You can quibble if you want with Toronto’s choice to hold Ryu instead of starting the series with him. But had it been Game 1 or 2, the outcome would’ve been the same: a Tampa lineup optimized to beat him. Of the Rays’ hitters penciled in for Wednesday afternoon’s clincher, all but regular second baseman Brandon Lowe swing from the right side. In Game 1, Kevin Cash stuck as many lefties as he could into the order against the right-handed Matt Shoemaker. Seeking the platoon advantage isn’t exactly rocket science on the part of the Rays. But building that advantage into the roster such that Cash can plug in opposite-handed hitters whenever he needs to goes a long way toward explaining how Tampa ended up with the AL’s best record and that No. 1 seed. The team’s depth is endless, and few can match its ability to put players into the best possible situation and create maximum production out of relative nobodies like Randy Arozarena or Mike Brosseau.

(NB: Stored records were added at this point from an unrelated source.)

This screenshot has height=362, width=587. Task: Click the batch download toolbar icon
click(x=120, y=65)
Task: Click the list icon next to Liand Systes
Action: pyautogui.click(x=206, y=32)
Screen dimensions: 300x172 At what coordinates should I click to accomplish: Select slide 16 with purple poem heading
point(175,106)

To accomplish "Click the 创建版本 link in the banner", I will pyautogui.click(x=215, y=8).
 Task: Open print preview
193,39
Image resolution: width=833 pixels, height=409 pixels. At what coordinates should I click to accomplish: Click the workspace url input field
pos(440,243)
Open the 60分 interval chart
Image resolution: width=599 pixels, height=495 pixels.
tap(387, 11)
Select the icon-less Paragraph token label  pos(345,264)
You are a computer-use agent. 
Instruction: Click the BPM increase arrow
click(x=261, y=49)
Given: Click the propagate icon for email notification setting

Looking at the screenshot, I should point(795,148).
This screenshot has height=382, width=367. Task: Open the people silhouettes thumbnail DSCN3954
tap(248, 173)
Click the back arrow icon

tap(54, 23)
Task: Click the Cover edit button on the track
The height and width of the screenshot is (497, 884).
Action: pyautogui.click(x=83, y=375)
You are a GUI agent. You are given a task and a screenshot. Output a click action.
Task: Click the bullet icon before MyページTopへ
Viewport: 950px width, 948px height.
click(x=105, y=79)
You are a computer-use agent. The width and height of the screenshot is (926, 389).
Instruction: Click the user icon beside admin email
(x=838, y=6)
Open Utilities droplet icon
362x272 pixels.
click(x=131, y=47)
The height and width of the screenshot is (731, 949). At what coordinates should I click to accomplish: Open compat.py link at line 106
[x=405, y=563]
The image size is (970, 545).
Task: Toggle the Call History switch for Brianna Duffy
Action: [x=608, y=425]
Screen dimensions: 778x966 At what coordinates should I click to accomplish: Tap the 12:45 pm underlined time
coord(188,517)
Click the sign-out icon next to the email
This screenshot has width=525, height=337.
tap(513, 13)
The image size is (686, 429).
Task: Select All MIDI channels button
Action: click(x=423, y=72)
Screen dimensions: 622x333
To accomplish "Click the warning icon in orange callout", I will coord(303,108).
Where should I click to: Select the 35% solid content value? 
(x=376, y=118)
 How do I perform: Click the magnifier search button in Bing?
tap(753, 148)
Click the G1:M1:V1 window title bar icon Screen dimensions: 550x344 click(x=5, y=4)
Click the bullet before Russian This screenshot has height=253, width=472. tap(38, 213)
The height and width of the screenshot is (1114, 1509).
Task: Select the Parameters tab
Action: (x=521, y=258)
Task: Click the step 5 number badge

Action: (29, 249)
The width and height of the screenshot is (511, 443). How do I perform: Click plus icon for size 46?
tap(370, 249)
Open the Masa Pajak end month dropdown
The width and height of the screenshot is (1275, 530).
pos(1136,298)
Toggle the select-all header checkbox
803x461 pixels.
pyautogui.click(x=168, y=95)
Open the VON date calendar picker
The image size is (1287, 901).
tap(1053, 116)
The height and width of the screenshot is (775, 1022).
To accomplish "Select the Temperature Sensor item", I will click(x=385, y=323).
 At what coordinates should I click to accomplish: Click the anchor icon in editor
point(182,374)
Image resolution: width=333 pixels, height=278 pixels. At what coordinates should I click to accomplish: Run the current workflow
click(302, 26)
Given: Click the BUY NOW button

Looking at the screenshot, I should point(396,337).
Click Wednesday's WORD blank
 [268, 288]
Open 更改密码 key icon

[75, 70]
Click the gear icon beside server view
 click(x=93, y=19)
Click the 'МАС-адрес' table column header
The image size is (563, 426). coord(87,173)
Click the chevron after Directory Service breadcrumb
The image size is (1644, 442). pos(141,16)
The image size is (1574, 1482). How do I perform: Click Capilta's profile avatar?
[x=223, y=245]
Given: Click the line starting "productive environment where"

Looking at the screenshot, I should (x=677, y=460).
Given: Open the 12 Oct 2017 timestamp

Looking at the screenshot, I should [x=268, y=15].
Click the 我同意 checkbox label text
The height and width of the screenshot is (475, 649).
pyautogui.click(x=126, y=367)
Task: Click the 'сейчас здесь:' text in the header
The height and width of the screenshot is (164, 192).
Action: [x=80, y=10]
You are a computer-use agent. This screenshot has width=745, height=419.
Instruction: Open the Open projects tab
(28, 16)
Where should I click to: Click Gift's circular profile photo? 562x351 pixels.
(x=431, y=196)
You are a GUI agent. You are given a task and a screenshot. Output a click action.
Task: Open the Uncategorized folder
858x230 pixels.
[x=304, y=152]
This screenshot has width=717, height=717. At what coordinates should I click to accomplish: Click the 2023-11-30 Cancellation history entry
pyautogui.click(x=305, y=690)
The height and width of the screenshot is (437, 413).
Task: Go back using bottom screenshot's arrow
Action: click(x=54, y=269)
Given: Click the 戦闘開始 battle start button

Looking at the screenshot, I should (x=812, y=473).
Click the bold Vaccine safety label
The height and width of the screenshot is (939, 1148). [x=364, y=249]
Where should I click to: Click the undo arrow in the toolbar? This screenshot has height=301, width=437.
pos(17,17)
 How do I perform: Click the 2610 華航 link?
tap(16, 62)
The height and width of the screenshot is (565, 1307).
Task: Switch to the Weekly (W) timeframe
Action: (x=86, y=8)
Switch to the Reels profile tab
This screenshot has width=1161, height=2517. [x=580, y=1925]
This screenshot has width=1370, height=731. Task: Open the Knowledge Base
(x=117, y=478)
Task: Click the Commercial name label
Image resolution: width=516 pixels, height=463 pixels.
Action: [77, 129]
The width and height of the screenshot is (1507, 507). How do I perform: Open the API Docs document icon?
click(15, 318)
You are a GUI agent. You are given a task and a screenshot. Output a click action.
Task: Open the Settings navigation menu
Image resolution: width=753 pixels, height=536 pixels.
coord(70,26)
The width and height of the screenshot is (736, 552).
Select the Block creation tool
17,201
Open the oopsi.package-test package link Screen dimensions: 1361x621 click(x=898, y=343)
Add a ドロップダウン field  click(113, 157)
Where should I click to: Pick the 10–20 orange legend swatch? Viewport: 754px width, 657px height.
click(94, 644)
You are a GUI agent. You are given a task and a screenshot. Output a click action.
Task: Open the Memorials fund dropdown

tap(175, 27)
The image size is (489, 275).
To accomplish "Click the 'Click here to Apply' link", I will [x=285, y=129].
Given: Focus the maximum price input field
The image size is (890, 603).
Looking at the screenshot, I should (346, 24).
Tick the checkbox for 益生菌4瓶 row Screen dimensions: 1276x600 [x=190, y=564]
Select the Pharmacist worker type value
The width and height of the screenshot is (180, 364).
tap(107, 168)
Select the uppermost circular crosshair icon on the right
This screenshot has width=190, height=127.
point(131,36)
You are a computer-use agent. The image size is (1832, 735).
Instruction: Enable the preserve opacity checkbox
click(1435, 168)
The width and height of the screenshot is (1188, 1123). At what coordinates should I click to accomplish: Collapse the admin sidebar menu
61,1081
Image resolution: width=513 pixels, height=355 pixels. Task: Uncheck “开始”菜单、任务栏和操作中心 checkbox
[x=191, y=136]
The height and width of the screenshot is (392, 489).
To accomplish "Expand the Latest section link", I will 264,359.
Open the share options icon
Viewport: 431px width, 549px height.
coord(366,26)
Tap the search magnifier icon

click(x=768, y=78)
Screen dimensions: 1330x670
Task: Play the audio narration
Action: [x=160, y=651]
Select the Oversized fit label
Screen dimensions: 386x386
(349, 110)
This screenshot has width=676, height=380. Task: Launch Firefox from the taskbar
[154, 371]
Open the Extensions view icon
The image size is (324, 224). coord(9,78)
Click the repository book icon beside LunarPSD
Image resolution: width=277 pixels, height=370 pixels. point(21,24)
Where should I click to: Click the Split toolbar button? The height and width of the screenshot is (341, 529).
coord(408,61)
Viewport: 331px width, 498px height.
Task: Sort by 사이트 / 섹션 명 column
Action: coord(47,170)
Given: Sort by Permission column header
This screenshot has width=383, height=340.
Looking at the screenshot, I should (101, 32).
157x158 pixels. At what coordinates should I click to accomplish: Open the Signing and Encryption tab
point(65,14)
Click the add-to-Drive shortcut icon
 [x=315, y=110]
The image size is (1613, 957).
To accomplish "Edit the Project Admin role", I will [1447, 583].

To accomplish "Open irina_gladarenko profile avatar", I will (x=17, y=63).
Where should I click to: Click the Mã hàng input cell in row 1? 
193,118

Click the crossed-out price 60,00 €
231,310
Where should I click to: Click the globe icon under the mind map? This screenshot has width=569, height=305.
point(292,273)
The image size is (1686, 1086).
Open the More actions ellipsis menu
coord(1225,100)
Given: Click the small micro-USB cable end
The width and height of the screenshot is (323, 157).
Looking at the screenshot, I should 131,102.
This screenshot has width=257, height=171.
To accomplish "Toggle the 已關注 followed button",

Take Renfroe, for instance. In a vacuum, the Rays would probably love to undo the trade that brought him to Tampa, as it cost them not just the objectively better Tommy Pham but also Jake Cronenworth, who promptly turned into a Rookie of the Year contender in San Diego. Renfroe’s awful 2020 season — .156/.292/.393 with a 76 wRC+ and -0.4 WAR — made that deal look even more lopsided. But while Renfroe is one of the many cheap low-contact sluggers that now float around modern baseball, he also demolishes left-handed pitching, boasting a .574 slugging percentage and 137 wRC+ against them in his career. As such, there he was starting against Ryu, and there he was striking the big blow against the southpaw, putting the game out of reach with his grand slam.
That’s what the Rays do: At every spot, they have an edge, usually by design. They platoon brilliantly, they have a gauntlet of hard-throwing relievers from both sides of the mound (even despite losing roughly two dozen of them during the season to injury), and when all else fails, they can roll out Blake Snell and Tyler Glasnow atop the rotation. The latter didn’t have a spotless outing, giving up two long homers to Danny Jansen that went about a mile in combined distance, briefly forcing a trainer visit as he looked to be in some discomfort during the fourth inning. But that was a small smudge on an otherwise spotless day, and he still went six innings with eight strikeouts. Most teams would kill for blemishes that look like that.
With Toronto out of the way, Tampa now awaits the winner of the Yankees-Indians series that will pit it against either the AL’s most fearsome rotation or the hated division rival with a lineup built to torture opposing pitching. Whoever advances, the Rays will be ready for them. They always are.